I accompanied the activists on their weekly work in the South Hebron Hills area on June 25th, during which we went to Wadi Ejheish not to look but to touch. The sight is certainly distressing, poignantly marked by the remains of clothing and toys caught in the rubble. Yet as we tried, along with the people who live there, to clear away the mess and salvage the building materials that could be reused, I was struck by the heavy materiality of the destruction. Heavy both literally – the concrete blocks that are thicker for external walls, thinner for internal ones, that had to be sorted separately – but also heavy mentally. No doubt it was easier for we Israelis to regard the work as a job to be done without having to overcome the despair of those whose homes had been destroyed. But still, we were working with the men whose buildings had been crushed days before.

The materiality of demolition is not only about what is found among the ruins – I chanced across the ID card of the wife of the Palestinian man working next to me – but the material of the ruins themselves. To disentangle the tangle of metal poles, rope, tarpaulin, concrete blocks, stones, plastic pipes, electricity cables, corrugated metal is to linger in the violence of demolition. This is a stage between witnessing destruction and the defiance of rebuilding, maybe something like a stage of mourning in which you begin to get through the devastation and, with the help of friends or relatives, start putting a life back together.

But it’s not quite so pat. There are different ways of working together. For some time we worked without much conversation, as men do, coordinating actions by observing what others are doing. After a while two Israeli women came back from accompanying a shepherd elsewhere, and there was more chatter and verbal coordination. It also became more necessary to coordinate as we worked further into the tangle of rubble and it was less easy to pull out individual poles, tarps or pieces of corrugated metal. In any case given that some of us can’t speak Arabic or Hebrew well, some of the cooperation had to rely on gestures. Nonetheless, it was working together, the partnership that Ta’ayush embodies.DSC00205

It’s an odd partnership, not one of equals, but one in which equality is valued rather than achieved. Urban, middle class, and often intellectual Israelis doing Hebrew-Arab labour as if redefining Zionist halutziut (pioneering) alongside poor Bedouin shepherds. For all our privilege, what we offer is what anybody could volunteer. In the shade of a broken down cart, a couple of mathematicians burble away to each other incomprehensibly  (to the rest of us) about zeros while I can’t converse with the guy next to me as he doesn’t speak Hebrew and I don’t speak Arabic. As his son works with a couple of us later, I can only gesture to where he should cut string binding metal grating to corrugated metal. And then a thought flashes into my mind about the common Jewish Israeli saying about Arabs sticking a knife in your back. This work in common, a boy eager to help adults, shows how silly such thoughts are. But I don’t know what he’s thinking. They, the Jews, come with guns and bulldozers to demolition his home, then some other Jews come almost empty handed to help clear the rubble. It’s hard to make sense of that.
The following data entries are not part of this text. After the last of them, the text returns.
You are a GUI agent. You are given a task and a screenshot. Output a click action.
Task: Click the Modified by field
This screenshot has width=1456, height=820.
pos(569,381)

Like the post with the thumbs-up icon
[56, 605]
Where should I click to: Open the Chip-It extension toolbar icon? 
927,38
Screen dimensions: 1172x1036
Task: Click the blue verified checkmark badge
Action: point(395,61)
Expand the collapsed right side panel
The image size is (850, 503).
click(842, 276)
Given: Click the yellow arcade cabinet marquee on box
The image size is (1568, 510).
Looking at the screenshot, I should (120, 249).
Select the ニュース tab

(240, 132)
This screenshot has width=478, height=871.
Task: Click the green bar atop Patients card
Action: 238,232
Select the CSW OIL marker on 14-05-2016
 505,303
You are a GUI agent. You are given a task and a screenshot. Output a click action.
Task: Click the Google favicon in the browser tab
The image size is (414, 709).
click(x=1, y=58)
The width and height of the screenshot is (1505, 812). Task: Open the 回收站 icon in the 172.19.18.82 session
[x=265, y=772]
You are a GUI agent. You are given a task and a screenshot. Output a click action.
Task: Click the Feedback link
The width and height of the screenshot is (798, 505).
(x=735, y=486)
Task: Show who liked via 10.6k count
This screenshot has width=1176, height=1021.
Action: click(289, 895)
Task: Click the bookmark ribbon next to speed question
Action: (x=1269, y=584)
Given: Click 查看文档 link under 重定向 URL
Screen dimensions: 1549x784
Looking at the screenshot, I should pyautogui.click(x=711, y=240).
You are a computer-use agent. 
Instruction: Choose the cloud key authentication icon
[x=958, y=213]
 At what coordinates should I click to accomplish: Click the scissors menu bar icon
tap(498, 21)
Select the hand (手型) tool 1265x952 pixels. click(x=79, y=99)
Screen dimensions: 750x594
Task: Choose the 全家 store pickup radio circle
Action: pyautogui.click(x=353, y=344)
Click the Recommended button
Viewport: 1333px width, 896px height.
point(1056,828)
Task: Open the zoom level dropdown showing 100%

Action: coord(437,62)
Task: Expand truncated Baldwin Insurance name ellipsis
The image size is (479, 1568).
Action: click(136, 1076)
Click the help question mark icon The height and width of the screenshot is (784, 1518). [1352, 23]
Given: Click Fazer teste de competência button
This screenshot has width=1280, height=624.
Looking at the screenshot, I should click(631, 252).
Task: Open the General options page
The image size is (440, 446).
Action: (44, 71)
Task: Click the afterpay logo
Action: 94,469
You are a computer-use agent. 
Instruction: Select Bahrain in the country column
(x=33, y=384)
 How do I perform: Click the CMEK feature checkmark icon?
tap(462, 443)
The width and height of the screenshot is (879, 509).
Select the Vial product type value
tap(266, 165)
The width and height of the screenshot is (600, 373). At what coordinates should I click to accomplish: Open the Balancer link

By the time we stopped work I’d been close to calling it quits for myself, my strength drained by the hard physical work under the unrelenting sun. I was deeply fatigued, but not in terms of the compassion I could feel by looking at yet another photo or video of Israeli occupation forces demolishing Palestinian homes and work places. I was deeply fatigued by the sheer effort of undoing destruction, and I wish that the photos could convey just a fraction of that difficulty to the Jewish Israelis in whose name the demolitions are executed. For all the sensuous power of visual experience, perhaps you have to feel demolition in your fingers to experience how cruel occupation is.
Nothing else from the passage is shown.